The first few weeks have been spent getting their feet wet and providing opportunities for my students to discover my expectations. In English so far we’ve written one essay, read two short stories, and each student has now completed two of their Nine in 9th Independent Reading books. Next week we will be presenting book #2. (For more information on my Nine in 9th reading program check out my post Nine in 9th)

In history we have familiarized ourselves with GoogleDocs and the submission process through several assignments. They have completed the first of nine Current Event projects, written an article about the construction of the Palace of Versailles and taken their first test over the Age of Absolutism. I’ve been really pleased with my honors students and their drive to meet the high expectations that I have set for them. I’ve asked for quite a lot to be done in the first month of school, but for the most part they have risen to the challenge.

This week I am braving new territory and assigning my first ever debate in my Honors World History classes. We are currently learning about the Enlightenment and the impact that this time period and its thinkers have had on our world. I have chosen to center a debate around the ideas that we are learning in class. I’ve also researched many different debate methods and have chosen to use a Team Policy Debate format since this is their first formal debate.

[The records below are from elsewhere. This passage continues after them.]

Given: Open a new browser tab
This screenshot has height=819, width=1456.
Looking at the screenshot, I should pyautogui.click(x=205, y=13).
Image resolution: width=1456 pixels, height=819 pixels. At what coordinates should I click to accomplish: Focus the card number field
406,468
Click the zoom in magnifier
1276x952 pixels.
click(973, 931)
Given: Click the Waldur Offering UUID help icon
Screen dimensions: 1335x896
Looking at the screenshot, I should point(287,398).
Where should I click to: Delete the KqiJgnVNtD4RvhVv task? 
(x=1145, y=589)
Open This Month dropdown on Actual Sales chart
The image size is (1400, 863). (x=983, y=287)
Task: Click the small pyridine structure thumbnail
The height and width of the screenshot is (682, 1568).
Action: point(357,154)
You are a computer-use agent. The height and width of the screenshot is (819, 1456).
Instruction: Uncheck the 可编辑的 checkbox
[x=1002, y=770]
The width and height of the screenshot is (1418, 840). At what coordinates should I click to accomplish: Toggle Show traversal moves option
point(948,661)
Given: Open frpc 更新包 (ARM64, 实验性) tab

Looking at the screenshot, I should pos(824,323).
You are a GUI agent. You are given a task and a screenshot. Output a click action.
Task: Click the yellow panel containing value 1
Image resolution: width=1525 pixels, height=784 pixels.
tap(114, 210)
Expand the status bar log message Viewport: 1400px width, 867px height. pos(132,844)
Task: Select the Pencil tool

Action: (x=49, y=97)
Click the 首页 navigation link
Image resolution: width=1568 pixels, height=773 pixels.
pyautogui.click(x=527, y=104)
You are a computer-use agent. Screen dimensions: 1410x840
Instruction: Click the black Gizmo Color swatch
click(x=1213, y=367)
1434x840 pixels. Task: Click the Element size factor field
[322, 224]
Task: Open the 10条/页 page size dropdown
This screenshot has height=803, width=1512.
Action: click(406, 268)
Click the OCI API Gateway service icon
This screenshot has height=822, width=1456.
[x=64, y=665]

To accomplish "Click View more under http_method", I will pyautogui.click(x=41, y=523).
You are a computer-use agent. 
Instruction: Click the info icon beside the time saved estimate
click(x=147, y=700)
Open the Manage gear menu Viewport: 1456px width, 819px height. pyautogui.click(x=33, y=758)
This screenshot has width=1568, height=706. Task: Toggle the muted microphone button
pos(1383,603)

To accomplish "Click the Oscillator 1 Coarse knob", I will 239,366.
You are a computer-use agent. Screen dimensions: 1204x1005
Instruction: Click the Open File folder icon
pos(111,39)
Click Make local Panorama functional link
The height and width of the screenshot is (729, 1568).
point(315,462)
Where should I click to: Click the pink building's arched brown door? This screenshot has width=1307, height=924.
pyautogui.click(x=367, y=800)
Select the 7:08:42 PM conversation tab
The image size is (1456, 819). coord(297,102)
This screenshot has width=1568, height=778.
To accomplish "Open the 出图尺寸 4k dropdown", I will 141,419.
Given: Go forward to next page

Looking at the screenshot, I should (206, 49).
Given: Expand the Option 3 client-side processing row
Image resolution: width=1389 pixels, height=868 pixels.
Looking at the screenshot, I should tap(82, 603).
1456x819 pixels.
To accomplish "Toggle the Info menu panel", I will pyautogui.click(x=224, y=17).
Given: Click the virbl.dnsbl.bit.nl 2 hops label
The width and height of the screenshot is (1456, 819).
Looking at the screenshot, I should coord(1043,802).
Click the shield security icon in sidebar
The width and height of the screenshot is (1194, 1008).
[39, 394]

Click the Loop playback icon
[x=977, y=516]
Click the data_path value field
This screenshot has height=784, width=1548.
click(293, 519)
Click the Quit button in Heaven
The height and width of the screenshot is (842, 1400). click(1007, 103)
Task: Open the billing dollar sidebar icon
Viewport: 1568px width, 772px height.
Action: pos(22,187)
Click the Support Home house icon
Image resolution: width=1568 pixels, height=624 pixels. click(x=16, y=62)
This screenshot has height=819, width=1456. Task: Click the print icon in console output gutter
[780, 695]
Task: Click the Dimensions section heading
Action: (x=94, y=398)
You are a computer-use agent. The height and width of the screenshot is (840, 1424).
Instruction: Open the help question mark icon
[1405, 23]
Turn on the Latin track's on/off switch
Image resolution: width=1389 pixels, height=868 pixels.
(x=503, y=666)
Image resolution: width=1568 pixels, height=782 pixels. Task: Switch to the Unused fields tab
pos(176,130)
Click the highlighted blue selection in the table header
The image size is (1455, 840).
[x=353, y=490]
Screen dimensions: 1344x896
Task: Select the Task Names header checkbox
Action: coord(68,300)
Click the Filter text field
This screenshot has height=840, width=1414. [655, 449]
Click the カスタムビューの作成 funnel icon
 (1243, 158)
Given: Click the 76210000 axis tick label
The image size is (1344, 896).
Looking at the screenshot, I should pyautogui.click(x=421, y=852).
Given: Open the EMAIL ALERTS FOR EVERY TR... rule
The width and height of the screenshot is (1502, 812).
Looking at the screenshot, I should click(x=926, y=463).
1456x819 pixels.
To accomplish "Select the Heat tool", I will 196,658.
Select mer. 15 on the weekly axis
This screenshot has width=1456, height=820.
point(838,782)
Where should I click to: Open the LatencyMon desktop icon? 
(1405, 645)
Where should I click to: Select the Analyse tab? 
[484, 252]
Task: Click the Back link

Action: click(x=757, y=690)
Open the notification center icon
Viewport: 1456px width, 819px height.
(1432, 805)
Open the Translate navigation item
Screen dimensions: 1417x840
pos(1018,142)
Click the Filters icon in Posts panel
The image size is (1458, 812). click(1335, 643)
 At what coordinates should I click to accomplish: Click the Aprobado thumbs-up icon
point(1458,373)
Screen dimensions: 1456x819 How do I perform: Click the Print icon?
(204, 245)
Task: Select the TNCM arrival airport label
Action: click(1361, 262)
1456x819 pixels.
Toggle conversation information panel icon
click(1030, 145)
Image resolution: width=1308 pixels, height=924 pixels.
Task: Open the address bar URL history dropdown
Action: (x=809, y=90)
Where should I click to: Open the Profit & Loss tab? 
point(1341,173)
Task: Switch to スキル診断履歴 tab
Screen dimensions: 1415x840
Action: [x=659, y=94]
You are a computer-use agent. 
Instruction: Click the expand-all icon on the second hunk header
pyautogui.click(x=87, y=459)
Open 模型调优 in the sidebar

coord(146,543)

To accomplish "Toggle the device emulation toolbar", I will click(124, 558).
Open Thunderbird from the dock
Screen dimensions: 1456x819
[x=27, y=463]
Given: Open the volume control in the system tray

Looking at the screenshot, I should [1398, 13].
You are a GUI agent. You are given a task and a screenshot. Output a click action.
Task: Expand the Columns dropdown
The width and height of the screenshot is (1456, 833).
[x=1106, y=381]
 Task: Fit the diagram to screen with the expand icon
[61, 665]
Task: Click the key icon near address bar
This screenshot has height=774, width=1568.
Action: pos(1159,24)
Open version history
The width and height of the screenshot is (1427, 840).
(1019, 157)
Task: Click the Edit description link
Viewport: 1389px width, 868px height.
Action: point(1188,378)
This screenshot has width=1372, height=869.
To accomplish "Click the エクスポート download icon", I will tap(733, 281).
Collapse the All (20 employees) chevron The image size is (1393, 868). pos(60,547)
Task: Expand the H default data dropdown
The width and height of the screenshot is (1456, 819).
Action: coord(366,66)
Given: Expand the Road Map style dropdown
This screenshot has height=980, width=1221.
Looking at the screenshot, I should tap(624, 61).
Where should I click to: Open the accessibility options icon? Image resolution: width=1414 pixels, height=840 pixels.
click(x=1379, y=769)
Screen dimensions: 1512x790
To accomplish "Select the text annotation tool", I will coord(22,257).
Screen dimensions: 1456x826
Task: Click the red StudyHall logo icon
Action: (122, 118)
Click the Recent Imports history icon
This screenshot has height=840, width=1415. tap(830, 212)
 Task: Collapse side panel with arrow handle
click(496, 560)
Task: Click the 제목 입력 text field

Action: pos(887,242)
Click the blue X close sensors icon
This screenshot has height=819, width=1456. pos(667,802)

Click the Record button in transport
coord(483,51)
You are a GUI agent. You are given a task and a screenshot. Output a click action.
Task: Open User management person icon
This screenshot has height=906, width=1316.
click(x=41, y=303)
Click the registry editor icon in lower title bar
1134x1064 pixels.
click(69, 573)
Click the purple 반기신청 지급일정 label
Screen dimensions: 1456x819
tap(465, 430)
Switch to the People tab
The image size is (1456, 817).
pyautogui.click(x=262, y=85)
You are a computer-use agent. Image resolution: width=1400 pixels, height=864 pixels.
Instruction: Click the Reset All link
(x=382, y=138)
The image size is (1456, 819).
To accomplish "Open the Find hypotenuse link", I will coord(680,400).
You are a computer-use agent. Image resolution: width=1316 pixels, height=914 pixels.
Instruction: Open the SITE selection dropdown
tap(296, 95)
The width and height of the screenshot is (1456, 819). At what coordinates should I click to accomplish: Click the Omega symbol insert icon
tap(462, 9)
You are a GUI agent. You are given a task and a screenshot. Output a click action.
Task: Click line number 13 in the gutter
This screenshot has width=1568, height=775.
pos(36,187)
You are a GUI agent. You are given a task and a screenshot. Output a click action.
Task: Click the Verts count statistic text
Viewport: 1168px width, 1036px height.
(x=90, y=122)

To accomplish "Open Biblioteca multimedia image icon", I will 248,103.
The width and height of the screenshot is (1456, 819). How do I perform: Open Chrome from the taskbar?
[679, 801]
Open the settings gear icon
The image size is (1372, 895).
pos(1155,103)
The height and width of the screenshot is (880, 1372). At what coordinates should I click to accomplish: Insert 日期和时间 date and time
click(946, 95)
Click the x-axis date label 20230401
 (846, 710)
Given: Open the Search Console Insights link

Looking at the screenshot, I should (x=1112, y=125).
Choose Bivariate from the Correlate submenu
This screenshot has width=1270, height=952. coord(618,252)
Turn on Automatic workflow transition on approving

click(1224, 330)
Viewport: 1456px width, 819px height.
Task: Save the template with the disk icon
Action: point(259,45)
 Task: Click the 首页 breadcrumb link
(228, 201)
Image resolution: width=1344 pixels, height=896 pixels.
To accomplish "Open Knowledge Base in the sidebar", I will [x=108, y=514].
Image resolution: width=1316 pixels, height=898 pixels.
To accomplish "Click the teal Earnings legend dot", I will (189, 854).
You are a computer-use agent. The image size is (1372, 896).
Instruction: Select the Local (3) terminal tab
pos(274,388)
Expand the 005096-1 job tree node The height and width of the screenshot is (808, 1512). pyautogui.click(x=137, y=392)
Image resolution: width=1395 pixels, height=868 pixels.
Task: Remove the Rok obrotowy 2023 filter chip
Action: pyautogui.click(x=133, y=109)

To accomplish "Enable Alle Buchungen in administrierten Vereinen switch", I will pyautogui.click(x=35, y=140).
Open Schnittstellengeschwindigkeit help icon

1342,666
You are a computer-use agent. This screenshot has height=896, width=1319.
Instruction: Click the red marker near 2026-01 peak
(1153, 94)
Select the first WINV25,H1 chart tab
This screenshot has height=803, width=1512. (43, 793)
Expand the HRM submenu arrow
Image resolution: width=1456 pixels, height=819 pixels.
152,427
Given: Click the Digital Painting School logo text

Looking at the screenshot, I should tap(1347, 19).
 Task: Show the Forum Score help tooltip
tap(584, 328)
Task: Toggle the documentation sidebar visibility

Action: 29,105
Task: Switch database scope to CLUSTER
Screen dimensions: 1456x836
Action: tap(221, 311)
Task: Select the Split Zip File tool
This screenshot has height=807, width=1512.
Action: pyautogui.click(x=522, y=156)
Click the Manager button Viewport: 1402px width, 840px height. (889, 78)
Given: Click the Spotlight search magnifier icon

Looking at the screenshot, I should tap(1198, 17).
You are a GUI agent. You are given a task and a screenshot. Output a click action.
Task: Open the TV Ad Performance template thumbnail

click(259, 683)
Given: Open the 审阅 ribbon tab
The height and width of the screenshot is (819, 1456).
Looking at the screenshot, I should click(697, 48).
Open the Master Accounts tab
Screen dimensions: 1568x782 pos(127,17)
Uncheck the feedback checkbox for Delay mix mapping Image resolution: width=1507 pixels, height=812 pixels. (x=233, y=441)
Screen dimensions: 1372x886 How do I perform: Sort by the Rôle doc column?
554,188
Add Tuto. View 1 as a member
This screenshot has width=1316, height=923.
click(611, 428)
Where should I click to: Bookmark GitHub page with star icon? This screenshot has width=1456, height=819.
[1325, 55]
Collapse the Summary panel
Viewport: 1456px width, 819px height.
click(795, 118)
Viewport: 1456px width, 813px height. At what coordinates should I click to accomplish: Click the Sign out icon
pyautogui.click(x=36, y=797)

The students will be assigned to a partner and position. Their goal will be to argue for or against a specific idea that came out of the Enlightenment. I have modified the time restraints for the Team Policy Debate for this first debate to last only twenty-four minutes (essentially halving the time allotted for each segment.) I’m a little nervous that debates could become chaotic, but sticking to a format should help with keeping things professional and moving at a quick pace. I’m also allowing the students to use pre-made note cards to direct their points in order to promote research and use of data to inform dialogue as opposed to feelings and thoughts of the students alone.

The purpose of this activity is to give the students an opportunity to perform research and put into the practice the principles that we are learning about in this unit. I have three classes of highly intelligent and opinionated people that make me eager to try this activity.

If you are a teacher and have used debates in your classroom I’d love to hear from you! What went well? What was a challenge? And any other advice you may have.

I love my job, my students, and my calling!